Built-in Sagemaker Algorithms#

This example will show how it is possible to work with built-in algorithms with Amazon Sagemaker and perform hyper-parameter optimization using Sagemaker HPO.

Defining an XGBoost Training Job#

We will create a job that will train an XGBoost model using the prebuilt algorithms @Sagemaker. Refer to Sagemaker XGBoost docs here. To understand more about XGBoost refer here.

import typing

from flytekit import TaskMetadata
from flytekitplugins.awssagemaker import (
    AlgorithmName,
    AlgorithmSpecification,
    ContinuousParameterRange,
    HPOJob,
    HyperparameterScalingType,
    HyperparameterTuningJobConfig,
    HyperparameterTuningObjective,
    HyperparameterTuningObjectiveType,
    HyperparameterTuningStrategy,
    InputContentType,
    InputMode,
    IntegerParameterRange,
    ParameterRangeOneOf,
    SagemakerBuiltinAlgorithmsTask,
    SagemakerHPOTask,
    SagemakerTrainingJobConfig,
    TrainingJobEarlyStoppingType,
    TrainingJobResourceConfig,
)

Below is the definition of the values of some hyperparameters, which will be used by the TrainingJob. These hyper-parameters are commonly used by the XGboost algorithm. Here we bootstrap them with some default values, which are usually selected or “tuned - refer to next section”.

xgboost_hyperparameters: typing.Dict[str, str] = {
    "num_round": "100",
    "base_score": "0.5",
    "booster": "gbtree",
    "csv_weights": "0",
    "dsplit": "row",
    "grow_policy": "depthwise",
    "lambda_bias": "0.0",
    "max_bin": "256",
    "normalize_type": "tree",
    "objective": "reg:linear",
    "one_drop": "0",
    "prob_buffer_row": "1.0",
    "process_type": "default",
    "refresh_leaf": "1",
    "sample_type": "uniform",
    "scale_pos_weight": "1.0",
    "silent": "0",
    "skip_drop": "0.0",
    "tree_method": "auto",
    "tweedie_variance_power": "1.5",
    "updater": "grow_colmaker,prune",
}

Below is the definition of the actual algorithm (XGBOOST) and the version of the algorithm to use:

alg_spec = AlgorithmSpecification(
    input_mode=InputMode.FILE,
    algorithm_name=AlgorithmName.XGBOOST,
    algorithm_version="0.90",
    input_content_type=InputContentType.TEXT_CSV,
)

Finally, the Flytekit plugin called SdkBuiltinAlgorithmTrainingJobTask will be used to create a task that wraps the algorithm.
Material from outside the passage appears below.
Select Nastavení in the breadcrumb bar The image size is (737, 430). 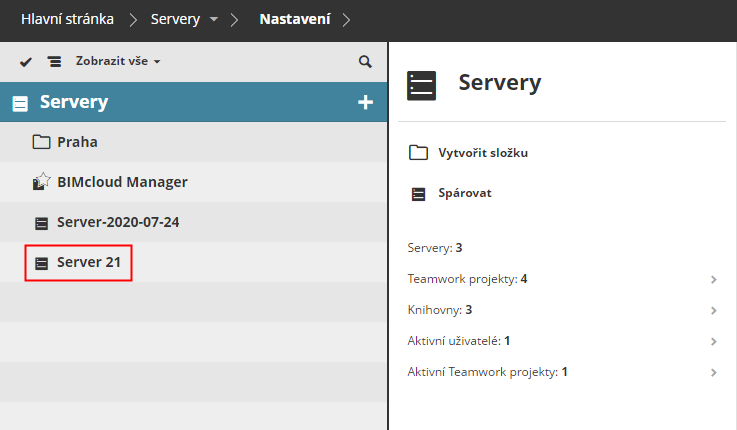295,19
This task does not have a user-defined function as the actual algorithm is pre-defined in Sagemaker, but still has the same set of properties like any other FlyteTask: Caching, Resource specification, Versioning, etc.
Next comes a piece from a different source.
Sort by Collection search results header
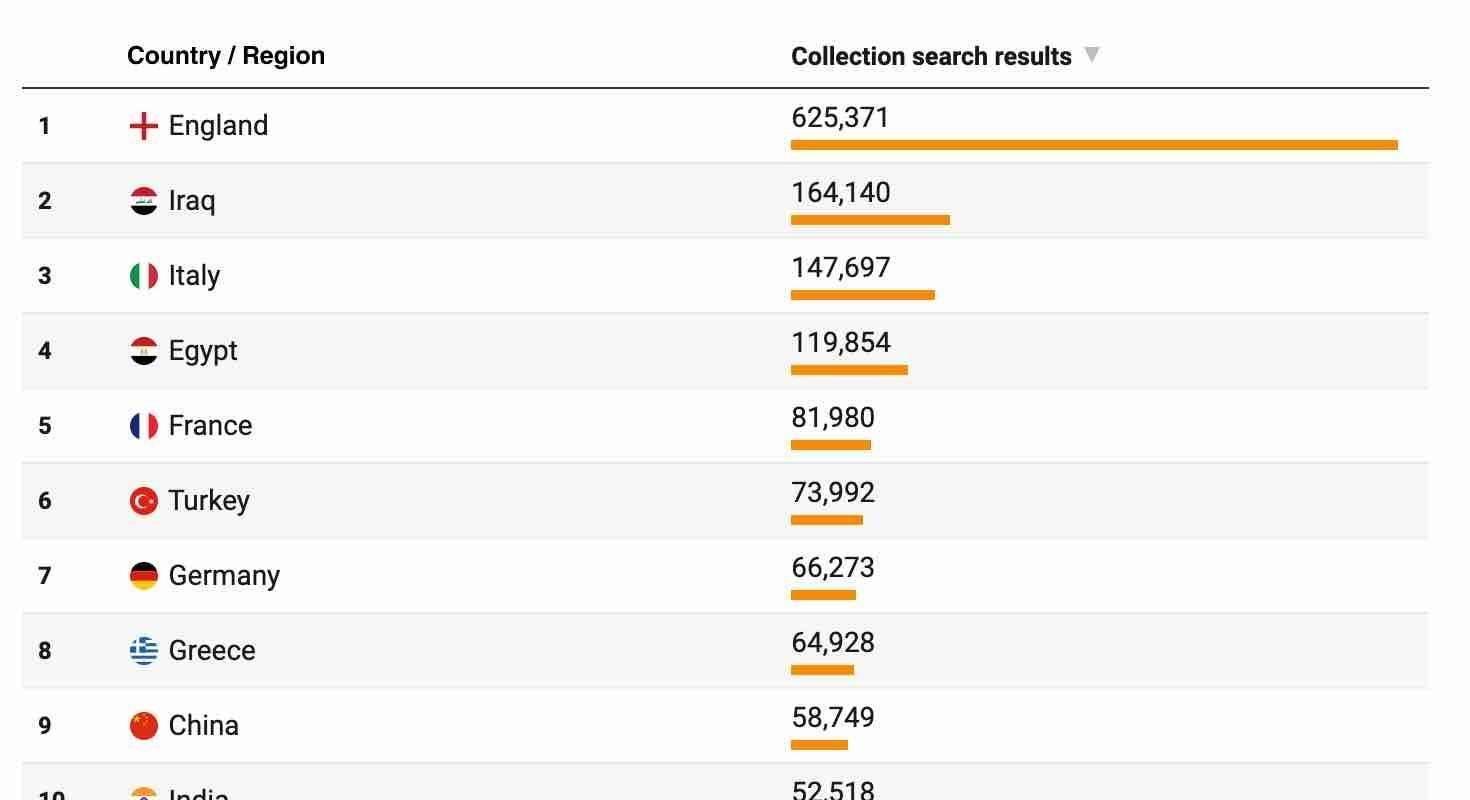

xgboost_train_task = SagemakerBuiltinAlgorithmsTask(
    name="xgboost_trainer",
    task_config=SagemakerTrainingJobConfig(
        algorithm_specification=alg_spec,
        training_job_resource_config=TrainingJobResourceConfig(
            instance_type="ml.m4.xlarge",
            instance_count=1,
            volume_size_in_gb=25,
        ),
    ),
    metadata=TaskMetadata(cache_version="1.0", cache=True),
)

You can execute the task without needing to create a workflow. To trigger an execution, you will need to provide:

Project (flyteexamples): the project under which the execution will be created

Domain (development): the domain where the execution will be created, under the project

Inputs: the actual inputs

Pre-built algorithms have a restrictive set of inputs. They always expect:

  1. Training data set

  2. Validation data set

  3. Static set of hyper parameters as a dictionary

In this case we have taken the PIMA Diabetes dataset and split it and uploaded to an s3 bucket:

def execute_training():
    xgboost_train_task(
        static_hyperparameters=xgboost_hyperparameters,
        train="",
        validation="",
    )

Optimizing the Hyper-Parameters#

Amazon Sagemaker offers automatic hyper-parameter blackbox optimization using the HPO Service. This technique is highly effective to figure out the right set of hyper-parameters to use that improve the overall accuracy of the model (or minimize the error). Flyte makes it extremely effective to optimize a model using Amazon Sagemaker HPO. This example will show how this can be done for the prebuilt algorithm training done in the previous section:

Defining an HPO Task That Wraps the Training Task#

To start with hyper-parameter optimization, once a training task is created, wrap it in SagemakerHPOTask as follows:

xgboost_hpo_task = SagemakerHPOTask(
    name="xgboost_hpo",
    task_config=HPOJob(
        max_number_of_training_jobs=10,
        max_parallel_training_jobs=5,
        tunable_params=["num_round", "max_depth", "gamma"],
    ),
    training_task=xgboost_train_task,
    metadata=TaskMetadata(cache=True, cache_version="1.0", retries=2),
)

Launch the HPO Job#

Just like the Training Job, the HPO job can be launched directly from the notebook. The inputs for an HPO job that wraps a training job are the combination of all inputs for the training job, i.e.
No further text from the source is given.